The Court thus determines that the instant case is not moot as a result of Warner Chilcott's waiver of the exclusivity provisions of the Final Agreement, Barr's introduction of its generic version of Ovcon, and the Settlement Agreement between Warner Chilcott and Barr.The Court does not, however, reach the entirely separate question of whether, as this case progresses, the FTC will be able to demonstrate an entitlement to injunctive relief aimed at conduct "similar and related" to the exclusivity provisions of the Final Agreement. See W.T. Grant Co., 345 U.S. at 633, 73 S.Ct. 894 ("Along with its power to hear the case, the court's power to grant injunctive relief survives discontinuance of the illegal conduct;" however, "the moving party must satisfy the court that relief is needed" by showing "that there exists some cognizable danger of recurrent violation, something more than the mere possibility which serves to keep the case alive.").

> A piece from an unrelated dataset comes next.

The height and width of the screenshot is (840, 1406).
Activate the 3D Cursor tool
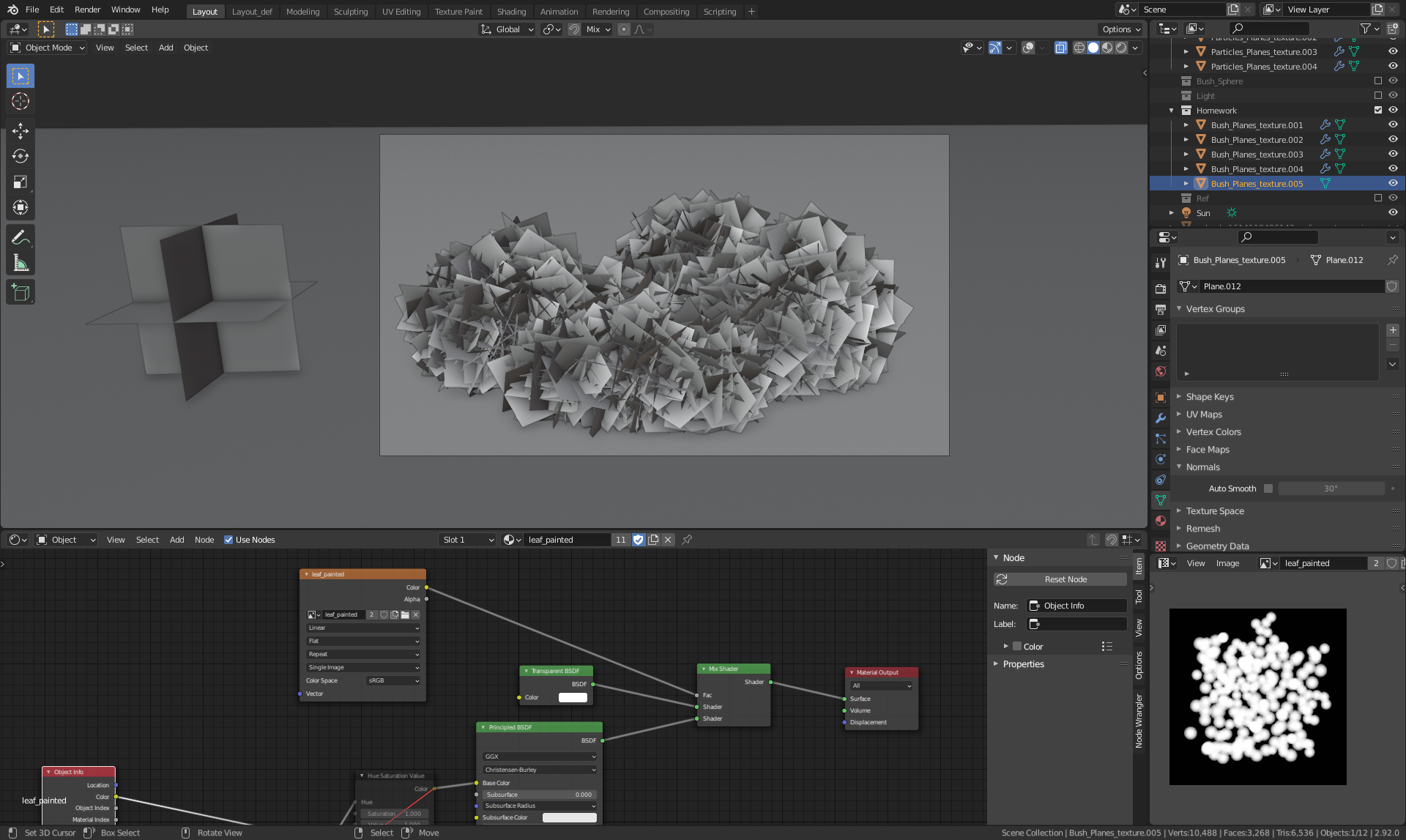[x=21, y=101]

For the reasons set forth above, the Court shall deny Barr's motion to dismiss, concluding that the instant case is not moot as a result of Warner Chilcott's waiver of the exclusivity provisions of the Final Agreement, Barr's introduction of its generic version of Ovcon, or the Settlement Agreement between Warner Chilcott and the FTC. An appropriate Order accompanies this Memorandum Opinion.